Alwaleed Philanthropies
- Founded: 1980
- Founder: Al Waleed bin Talal Al Saud
- Type: Charitable and humanitarian foundation
- Focus: Education, humanitarian, orphanage, poverty
- Location(s): Saudi Arabia and Middle East;
- Region served: Global
- Method: Donations and grants
- Secretary General: Lamia bint Majed Al Saud
- Website: Official website
- Formerly called: Al Waleed bin Talal Humanitarian Foundation

= Alwaleed Philanthropies =

Saudi Arabian philanthropic organization

Alwaleed Philanthropies (formerly "The Al Waleed bin Talal Foundation") is a charitable and philanthropic organization founded by Al-Waleed bin Talal, a Saudi billionaire businessman, and of the ruling House of Saud.
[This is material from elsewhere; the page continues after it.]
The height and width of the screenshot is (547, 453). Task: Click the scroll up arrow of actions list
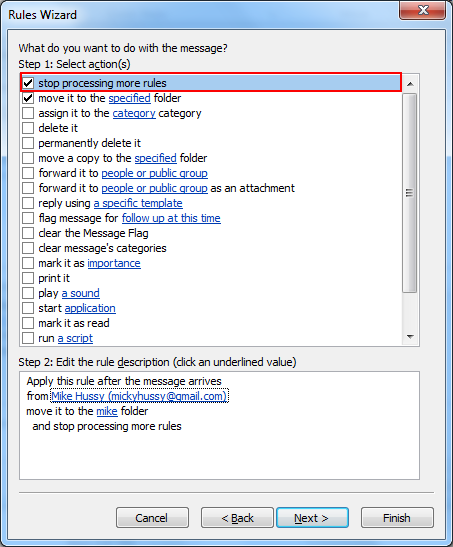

The foundation has established centers and programs in higher education institutions around the world.

== History ==
Alwaleed Philanthropies was founded as the Al Waleed bin Talal Humanitarian Foundation in 1980.

The organization has funded academic centers and Islamic culture educational initiatives at universities such as Georgetown University, the University of Edinburgh, the University of Cambridge, and the American University in Cairo.

== Leadership ==

In 2016, Princess Lamia bint Majed Al Saud was appointed Secretary General of Alwaleed Philanthropies. She is also a member of the board of trustees and previously served as the organization's Executive Manager of Media and Communication.